[Stored data entries]
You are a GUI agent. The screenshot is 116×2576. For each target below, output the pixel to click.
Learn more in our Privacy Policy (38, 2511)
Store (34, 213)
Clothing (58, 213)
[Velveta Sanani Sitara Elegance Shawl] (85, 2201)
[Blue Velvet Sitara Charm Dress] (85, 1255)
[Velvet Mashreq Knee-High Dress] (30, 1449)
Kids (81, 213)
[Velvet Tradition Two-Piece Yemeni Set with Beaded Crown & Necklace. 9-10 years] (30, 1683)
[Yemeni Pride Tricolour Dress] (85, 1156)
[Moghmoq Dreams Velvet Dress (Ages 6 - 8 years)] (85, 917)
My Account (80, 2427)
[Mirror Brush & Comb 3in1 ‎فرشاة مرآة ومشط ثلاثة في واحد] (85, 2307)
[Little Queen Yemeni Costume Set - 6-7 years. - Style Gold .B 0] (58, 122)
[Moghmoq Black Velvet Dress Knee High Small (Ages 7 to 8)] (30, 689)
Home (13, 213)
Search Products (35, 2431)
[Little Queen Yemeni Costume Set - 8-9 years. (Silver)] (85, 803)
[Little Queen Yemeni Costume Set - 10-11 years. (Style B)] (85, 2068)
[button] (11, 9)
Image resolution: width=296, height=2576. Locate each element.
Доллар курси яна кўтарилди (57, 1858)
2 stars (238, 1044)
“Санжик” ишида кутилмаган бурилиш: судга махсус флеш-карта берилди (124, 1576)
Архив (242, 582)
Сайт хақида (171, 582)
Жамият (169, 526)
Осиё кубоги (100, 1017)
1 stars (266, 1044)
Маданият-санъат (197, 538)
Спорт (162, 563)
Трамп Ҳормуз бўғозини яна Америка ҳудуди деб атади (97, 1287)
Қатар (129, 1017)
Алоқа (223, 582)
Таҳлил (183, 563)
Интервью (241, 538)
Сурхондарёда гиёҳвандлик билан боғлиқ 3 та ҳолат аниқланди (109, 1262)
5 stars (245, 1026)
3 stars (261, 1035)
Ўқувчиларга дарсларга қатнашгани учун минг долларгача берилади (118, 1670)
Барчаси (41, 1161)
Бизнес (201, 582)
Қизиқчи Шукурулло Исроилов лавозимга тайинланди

[WORK REQUIRED] Could you restate, word for word, the lines above from the one with "Kids (81, 213)" to the one with "[Little Queen Yemeni Costume Set - 6-7", both included?

[ANSWER BELOW]
Kids (81, 213)
[Velvet Tradition Two-Piece Yemeni Set with Beaded Crown & Necklace. 9-10 years] (30, 1683)
[Yemeni Pride Tricolour Dress] (85, 1156)
[Moghmoq Dreams Velvet Dress (Ages 6 - 8 years)] (85, 917)
My Account (80, 2427)
[Mirror Brush & Comb 3in1 ‎فرشاة مرآة ومشط ثلاثة في واحد] (85, 2307)
[Little Queen Yemeni Costume Set - 6-7 years. - Style Gold .B 0] (58, 122)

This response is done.